And the winner is... le Blanc Bleu belge

Une dizaine d'éleveurs ont participé à la 31 e Journée de l'Elevage du Condroz Liégeois , organisée à Clavier sous un soleil de plomb.

Nathalie LEGRAND
And the winner is... le Blanc Bleu belge
11819981 ©© EdA

«Globalement, le secteur de l'élevage du Blanc-Bleu-Belge reste un bon créneau, même si les charges sont importantes et diminuent la rentabilité de l'activité », estime Léon Lamontagne, président de l'Association régionale des éleveurs et détenteurs de bétail (AREDB) du Condroz liégeois et membre du comité organisateur du concours. Sur 103 animaux inscrits, 92 se sont finalement alignés autour du chapiteau dressé pour l'occasion entre l'église et la grande surface de Clavier Station. Vaches, génisses et taureaux ont moins souffert de la chaleur que leurs propriétaires. « Les bêtes sont habituées à boire de l'eau tiède, ça ne pose aucun problème. Par contre, il faut des boissons fraîches pour les éleveurs et par cette chaleur, c'est plus compliqué ! », lâche Léon Lamontagne entre deux poignées de mains.

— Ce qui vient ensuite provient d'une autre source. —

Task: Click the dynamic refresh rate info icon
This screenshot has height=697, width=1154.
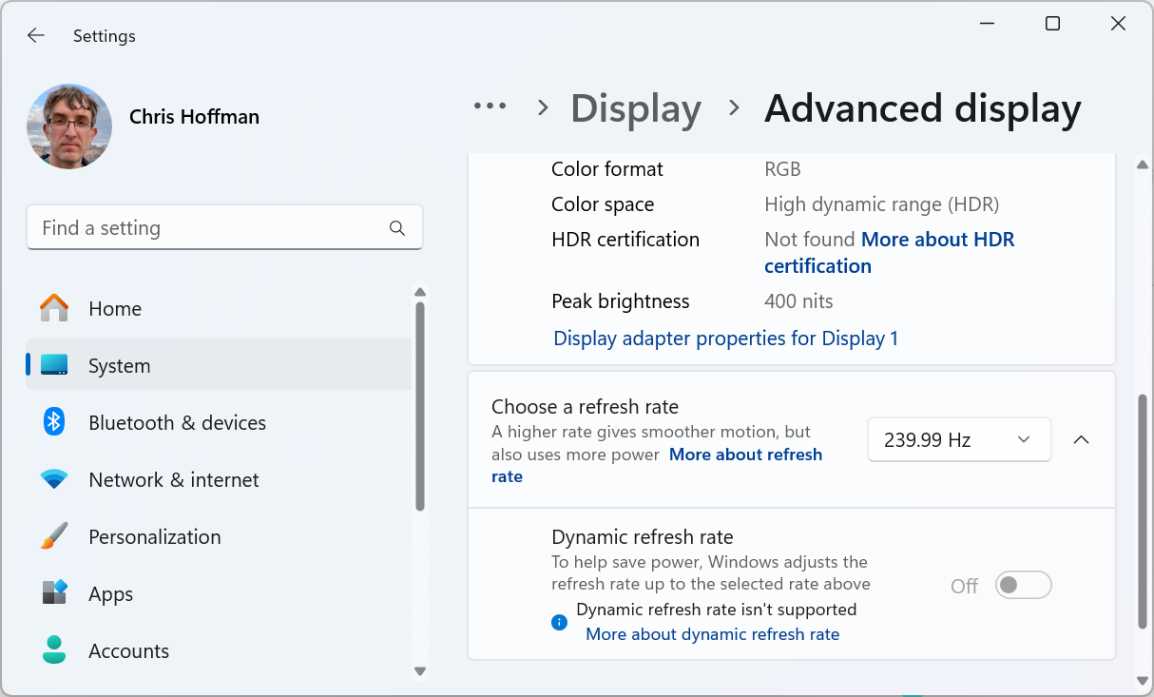Action: [x=559, y=621]

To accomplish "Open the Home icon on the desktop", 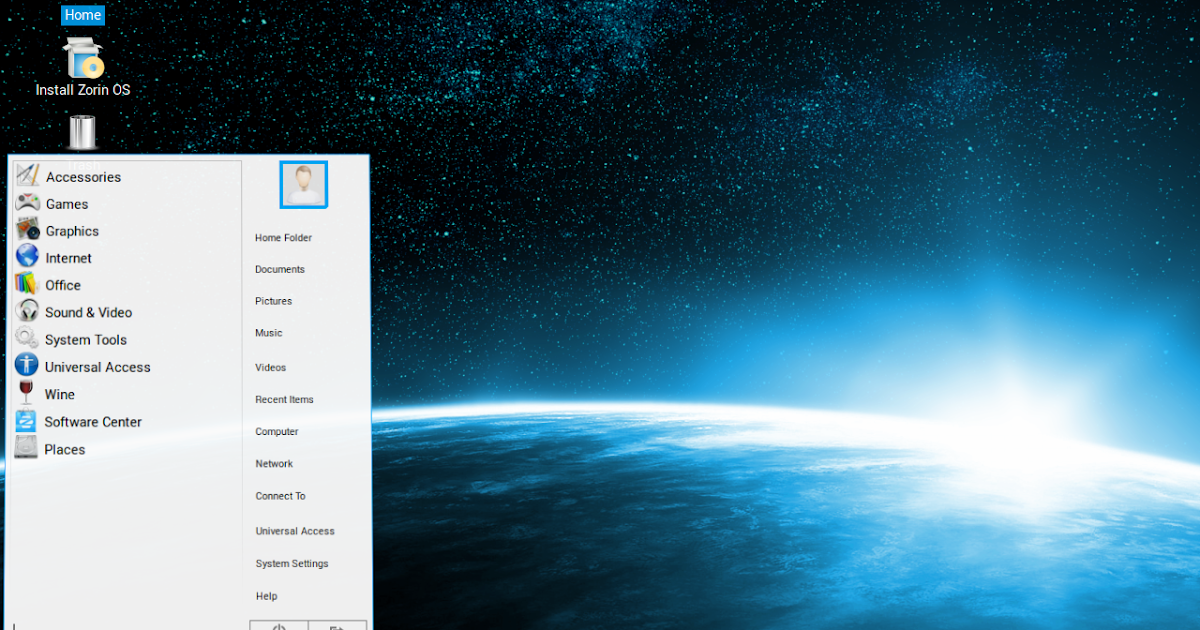I will coord(82,15).
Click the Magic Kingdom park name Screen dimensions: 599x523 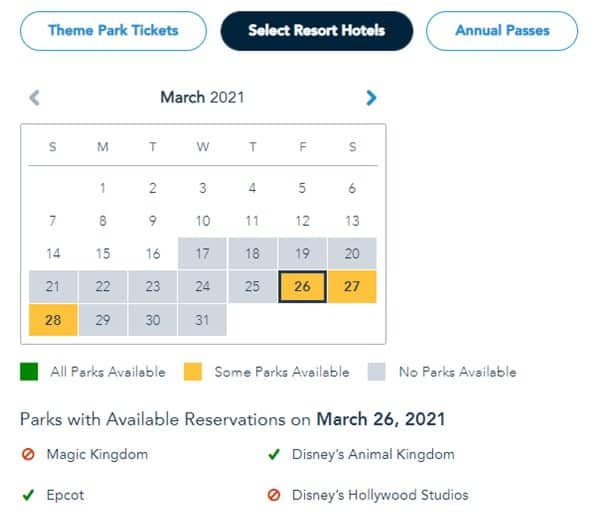tap(97, 454)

Pour départager les spécimens en compétition, le jury se composait de deux membres officiels (Frédéric Lekeux de Vaux-sur-Sure et Olivier Marot de Hour) et des six jeunes, dont trois bénéficiaient déjà d'une bonne expérience en la matière. Largeur au garrot, quartiers et découpe musculaire, bonne attache de la queue, jarrets bien droits étaient parmi des critères retenus pour classer les superbes bovins exposés. Après délibérations, c'est le n°62, Intermède de Fooz, taureau tracé de l'éleveur Luc Mathieu, installé à Huy, qui a été désigné le Super Champion de Clavier 2010.

Selon les conversations échangées sur place, le secteur de l'élevage Blanc-Bleu-Belge se porte plutôt bien. « On ne sait pas comment les choses vont évoluer mais les prix sont relativement bons pour le moment. Il fait un peu sec, les pâturages ne sont pas assez productifs mais avec ce qui est tombé mercredi, ça va déjà mieux. Aucune forte rentabilité n'est cependant espérée car les charges sont très importantes. La location d'une pâture a triplé en trente ans. C'est la même chose avec le matériel : un tracteur muni de quatre roues motrices coûtait 850 à 900 000 francs belges en 1980, il faut maintenant dépenser 50 000? pour la même acquisition. » Tous croisent les doigts pour que l'herbe pousse et assure quelques beaux jours aux superbes ruminants.